O arremedo de reforma política contido em proposta do deputado Henrique Fontana (PT-RS), prevista para ser votada hoje em comissão da Câmara, procura capitalizar a cobrança social de uma verdadeira reforma (fortalecida pelo desgaste do Congresso com as denúncias de corrupção envolvendo partidos e parlamentares) e tenta mudanças no sistema eleitoral que favoreçam a ampliação do peso da legenda nos pleitos para cargos executivos e legislativos, tendo em vista especialmente o controle da Câmara e do Senado e a continuidade do lulopetismo no comando do Palácio do Planalto. Dois objetivos básicos, iniciais, dessa proposta: a institucionalização do financiamento exclusivo das campanhas eleitorais por empresas do Estado e a adoção da lista fechada de candidatos de voto proporcional pelas direções partidárias. Ambos já relativizados por fórmulas híbridas de financiamento (público e privado) e de lista fechada só para a metade dos candidatos, em face de recuo tático imposto pelas reações contrárias de boa parcela de base parlamentar governista. A partir das do PMDB, cuja direção rejeita o financiamento público exclusivo e a lista fechada, insistindo no chamado sistema distrital misto que privilegia a escolha de lideranças individuais pelo eleitorado.
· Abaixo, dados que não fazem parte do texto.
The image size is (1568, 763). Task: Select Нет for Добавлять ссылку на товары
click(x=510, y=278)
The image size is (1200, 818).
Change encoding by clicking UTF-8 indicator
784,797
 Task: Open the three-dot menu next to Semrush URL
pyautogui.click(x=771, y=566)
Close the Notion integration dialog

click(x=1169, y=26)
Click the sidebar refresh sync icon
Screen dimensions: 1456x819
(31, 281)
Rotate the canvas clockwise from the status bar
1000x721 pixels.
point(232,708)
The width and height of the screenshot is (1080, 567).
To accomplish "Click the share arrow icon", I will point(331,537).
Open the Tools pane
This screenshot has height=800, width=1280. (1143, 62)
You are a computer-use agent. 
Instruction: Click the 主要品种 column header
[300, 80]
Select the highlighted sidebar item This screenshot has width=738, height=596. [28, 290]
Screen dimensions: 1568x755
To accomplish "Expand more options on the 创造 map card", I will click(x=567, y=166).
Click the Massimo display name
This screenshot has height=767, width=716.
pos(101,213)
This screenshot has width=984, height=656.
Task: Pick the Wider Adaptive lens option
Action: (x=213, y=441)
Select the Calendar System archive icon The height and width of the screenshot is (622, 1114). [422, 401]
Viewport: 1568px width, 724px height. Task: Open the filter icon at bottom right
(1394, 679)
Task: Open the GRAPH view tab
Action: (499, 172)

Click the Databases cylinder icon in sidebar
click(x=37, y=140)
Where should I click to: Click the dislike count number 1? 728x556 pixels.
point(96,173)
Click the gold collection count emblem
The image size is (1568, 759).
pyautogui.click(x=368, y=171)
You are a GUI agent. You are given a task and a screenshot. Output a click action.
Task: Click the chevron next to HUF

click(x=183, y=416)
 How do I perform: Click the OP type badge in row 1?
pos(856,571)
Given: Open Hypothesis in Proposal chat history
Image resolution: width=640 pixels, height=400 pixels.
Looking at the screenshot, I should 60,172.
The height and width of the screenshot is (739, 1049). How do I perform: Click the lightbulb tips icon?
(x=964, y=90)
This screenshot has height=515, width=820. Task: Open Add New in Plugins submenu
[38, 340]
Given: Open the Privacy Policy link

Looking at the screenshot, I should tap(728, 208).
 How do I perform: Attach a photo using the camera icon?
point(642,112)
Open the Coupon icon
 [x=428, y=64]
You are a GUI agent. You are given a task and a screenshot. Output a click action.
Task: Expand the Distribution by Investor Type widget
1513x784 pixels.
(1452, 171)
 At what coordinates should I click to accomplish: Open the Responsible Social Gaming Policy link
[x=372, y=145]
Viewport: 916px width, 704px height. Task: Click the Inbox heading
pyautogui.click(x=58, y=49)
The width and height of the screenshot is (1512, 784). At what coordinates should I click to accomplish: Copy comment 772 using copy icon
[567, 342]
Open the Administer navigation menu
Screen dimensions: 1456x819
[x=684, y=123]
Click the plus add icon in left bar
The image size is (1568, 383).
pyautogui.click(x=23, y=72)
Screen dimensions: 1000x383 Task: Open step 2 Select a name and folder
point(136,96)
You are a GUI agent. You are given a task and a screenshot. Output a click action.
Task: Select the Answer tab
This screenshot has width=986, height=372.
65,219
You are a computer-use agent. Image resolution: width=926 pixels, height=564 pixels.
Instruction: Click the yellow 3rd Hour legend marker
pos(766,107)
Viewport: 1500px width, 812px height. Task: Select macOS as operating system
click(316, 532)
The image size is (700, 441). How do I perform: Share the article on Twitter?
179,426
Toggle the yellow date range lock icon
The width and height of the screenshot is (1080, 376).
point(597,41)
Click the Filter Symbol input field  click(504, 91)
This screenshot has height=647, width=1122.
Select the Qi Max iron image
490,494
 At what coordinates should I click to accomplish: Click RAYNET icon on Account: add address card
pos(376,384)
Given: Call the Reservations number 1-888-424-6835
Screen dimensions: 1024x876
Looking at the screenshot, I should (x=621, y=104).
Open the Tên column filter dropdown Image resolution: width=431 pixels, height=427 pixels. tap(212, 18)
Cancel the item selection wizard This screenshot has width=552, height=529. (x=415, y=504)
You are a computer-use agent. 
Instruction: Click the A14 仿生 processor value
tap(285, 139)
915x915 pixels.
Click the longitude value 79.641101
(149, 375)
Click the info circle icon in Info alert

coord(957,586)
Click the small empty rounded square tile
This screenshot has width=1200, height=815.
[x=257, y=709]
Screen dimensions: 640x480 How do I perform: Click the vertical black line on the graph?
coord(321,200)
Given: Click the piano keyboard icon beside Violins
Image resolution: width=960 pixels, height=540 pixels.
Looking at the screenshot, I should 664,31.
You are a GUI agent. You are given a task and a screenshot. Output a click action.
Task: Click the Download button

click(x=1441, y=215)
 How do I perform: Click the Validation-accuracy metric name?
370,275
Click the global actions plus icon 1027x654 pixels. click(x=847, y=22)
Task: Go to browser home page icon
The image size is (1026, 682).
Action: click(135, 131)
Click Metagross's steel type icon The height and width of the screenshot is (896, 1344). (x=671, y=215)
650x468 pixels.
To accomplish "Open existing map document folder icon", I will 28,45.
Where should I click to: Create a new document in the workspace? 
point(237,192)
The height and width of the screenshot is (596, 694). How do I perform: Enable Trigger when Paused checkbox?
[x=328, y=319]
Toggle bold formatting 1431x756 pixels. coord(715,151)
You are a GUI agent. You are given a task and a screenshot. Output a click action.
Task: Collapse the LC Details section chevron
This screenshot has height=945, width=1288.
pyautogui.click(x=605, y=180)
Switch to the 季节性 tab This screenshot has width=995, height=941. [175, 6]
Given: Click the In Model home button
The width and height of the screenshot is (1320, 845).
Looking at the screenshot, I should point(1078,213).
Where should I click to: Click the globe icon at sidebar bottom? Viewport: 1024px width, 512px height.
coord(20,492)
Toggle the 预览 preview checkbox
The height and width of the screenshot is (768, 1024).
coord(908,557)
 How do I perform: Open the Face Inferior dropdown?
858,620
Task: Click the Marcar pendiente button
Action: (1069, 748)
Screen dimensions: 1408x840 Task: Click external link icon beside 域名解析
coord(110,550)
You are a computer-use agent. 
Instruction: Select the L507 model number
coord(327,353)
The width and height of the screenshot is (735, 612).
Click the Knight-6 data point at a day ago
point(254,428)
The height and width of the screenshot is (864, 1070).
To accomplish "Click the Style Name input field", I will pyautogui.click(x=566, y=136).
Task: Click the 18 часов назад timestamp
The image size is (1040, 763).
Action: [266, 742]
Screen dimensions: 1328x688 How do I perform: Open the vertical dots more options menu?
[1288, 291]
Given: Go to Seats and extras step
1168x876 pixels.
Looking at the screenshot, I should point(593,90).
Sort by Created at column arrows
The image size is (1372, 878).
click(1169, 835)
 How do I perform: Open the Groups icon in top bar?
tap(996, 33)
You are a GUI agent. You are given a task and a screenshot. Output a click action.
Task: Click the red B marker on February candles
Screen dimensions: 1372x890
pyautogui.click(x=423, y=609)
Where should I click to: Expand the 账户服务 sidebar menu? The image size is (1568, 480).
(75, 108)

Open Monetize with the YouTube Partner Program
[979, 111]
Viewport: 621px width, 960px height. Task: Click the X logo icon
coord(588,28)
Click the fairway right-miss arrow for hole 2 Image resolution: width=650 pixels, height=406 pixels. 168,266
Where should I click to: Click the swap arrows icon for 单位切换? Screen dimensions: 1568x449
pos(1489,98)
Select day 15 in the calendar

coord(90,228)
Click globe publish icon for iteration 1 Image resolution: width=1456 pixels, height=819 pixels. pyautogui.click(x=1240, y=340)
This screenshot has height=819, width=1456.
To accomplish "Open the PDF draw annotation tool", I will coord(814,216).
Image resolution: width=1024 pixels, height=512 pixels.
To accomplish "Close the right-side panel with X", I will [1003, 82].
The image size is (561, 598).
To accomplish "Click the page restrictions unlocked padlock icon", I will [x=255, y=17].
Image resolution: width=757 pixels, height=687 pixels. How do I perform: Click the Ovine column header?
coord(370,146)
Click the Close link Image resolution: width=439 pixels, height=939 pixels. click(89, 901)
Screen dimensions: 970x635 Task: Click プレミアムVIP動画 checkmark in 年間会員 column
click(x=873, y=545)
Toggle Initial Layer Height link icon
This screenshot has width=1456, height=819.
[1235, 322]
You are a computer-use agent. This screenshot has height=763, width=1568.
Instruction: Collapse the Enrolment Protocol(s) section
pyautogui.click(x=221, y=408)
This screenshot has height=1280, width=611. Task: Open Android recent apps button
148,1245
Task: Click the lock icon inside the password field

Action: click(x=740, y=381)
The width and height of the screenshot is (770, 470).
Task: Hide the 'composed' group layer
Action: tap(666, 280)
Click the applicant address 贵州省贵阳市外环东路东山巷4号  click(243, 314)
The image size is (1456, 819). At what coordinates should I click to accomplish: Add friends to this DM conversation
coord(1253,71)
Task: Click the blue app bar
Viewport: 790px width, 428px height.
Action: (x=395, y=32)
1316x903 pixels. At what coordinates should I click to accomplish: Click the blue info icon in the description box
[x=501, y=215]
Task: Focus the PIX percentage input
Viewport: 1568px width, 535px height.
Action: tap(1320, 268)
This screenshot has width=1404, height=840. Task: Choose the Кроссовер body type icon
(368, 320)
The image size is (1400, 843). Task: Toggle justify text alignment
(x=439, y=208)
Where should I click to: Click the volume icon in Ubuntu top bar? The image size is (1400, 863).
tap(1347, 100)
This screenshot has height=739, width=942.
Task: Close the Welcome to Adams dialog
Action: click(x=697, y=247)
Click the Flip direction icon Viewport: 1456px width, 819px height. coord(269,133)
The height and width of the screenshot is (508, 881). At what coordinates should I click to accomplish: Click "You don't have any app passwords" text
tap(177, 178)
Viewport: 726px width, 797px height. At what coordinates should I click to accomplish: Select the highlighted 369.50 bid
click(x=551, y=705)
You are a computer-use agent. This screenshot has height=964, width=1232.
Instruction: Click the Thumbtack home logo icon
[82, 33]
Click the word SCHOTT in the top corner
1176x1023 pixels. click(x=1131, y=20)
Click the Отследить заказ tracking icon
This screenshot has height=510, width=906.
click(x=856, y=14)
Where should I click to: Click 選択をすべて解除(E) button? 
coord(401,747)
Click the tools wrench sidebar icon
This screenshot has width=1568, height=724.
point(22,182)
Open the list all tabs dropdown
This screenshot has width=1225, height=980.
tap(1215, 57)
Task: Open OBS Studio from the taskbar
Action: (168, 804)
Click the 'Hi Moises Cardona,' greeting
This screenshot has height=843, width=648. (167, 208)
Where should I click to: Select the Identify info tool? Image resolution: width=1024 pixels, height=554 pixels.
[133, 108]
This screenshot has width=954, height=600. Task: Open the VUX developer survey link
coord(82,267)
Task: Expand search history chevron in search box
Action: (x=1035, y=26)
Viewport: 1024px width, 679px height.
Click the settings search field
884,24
Mas a discussão da proposta petista tem outro objetivo – disfarçado, independente do sucesso ou do provável fracasso da iniciativa e que é o mais importante para o principal articulador dela, o ex-presidente Lula. É que essa "reforma política" - a cujo debate ele busca conferir grande visibilidade e estender pelo maior tempo possível - poderá amortecer ou esvaziar a lembrança pela sociedade do megaescândalo do mensalão, no ano eleitoral de 2012 que coincidirá com o julgamento do ex-chefe da Casa Civil José Dirceu e outras emblemáticas lideranças petistas, denunciadas pela Procuradoria Geral da República como integrantes de uma "quadrilha". O debate da proposta de financiamento público cumprirá - no cálculo do seu maior articulador - uma ou outra de duas funções que considera importantes. A mais ambiciosa: projetar a imagem de um petismo empenhado no combate à corrupção política, que seria promovida básica ou exclusivamente por grupos empresariais. E a função alternativa, mais modesta porém também útil: dar credibilidade à insistente retórica de Lula de reduzir o mensalão à "habitual" prática de "caixa 2" (que seria inviabilizada pelo financiamento público).
Na verdade, esse financiamento já existe em decorrência de crescentes gastos governamentais com o fundo partidário e, sobretudo, o custeio (sob a forma de isenção fiscal) às emissoras de rádio e televisão da caríssima propaganda eleitoral “gratuita”, bem como ao longo de cada ano dos programas da multiplicidade de legendas existentes. E a ampliação dele com verbas de estatais - como é defendido na referida proposta - agravará para uma escala abusiva o desvio e o desperdício de recursos públicos (desvio para finalidades eleitorais que, aliás, já é feito em escala bem menor pois ilegal, exemplificado por altos gastos da Petrobras com a promoção de múltiplos eventos populares nas duas últimas eleições presidencial e para os governos estaduais na Bahia e em Sergipe). Em face da evidência dessas distorções e dos velhos e novos escândalos de corrupção praticados nas três esferas do governo, sobretudo na federal, a instituição do financiamento público enfrenta forte questionamento da sociedade. E a insistência nesse sentido é atribuída ao fato de que a adoção dele facilitaria o objetivo prioritário da "reforma política" do PT: a lista partidária fechada de candidatos.
Outras preocupações da oposição, bem como de dirigentes do PMDB e de legendas não esquerdistas da base parlamentar do governo, diante da proposta dessa “reforma”, levam em conta resoluções de congressos petistas, inclusive dos mais recentes, em favor de mudanças constitucionais voltadas para a chamada "democracia direta" - plebiscitária e castradora do papel do Congresso, em benefício da ampliação do poder do Executivo - que inspira o autoritarismo da Venezuela de Hugo Chávez e os crescentes ataques à liberdade de imprensa pelo desbragado populismo dos Kirchners na Argentina.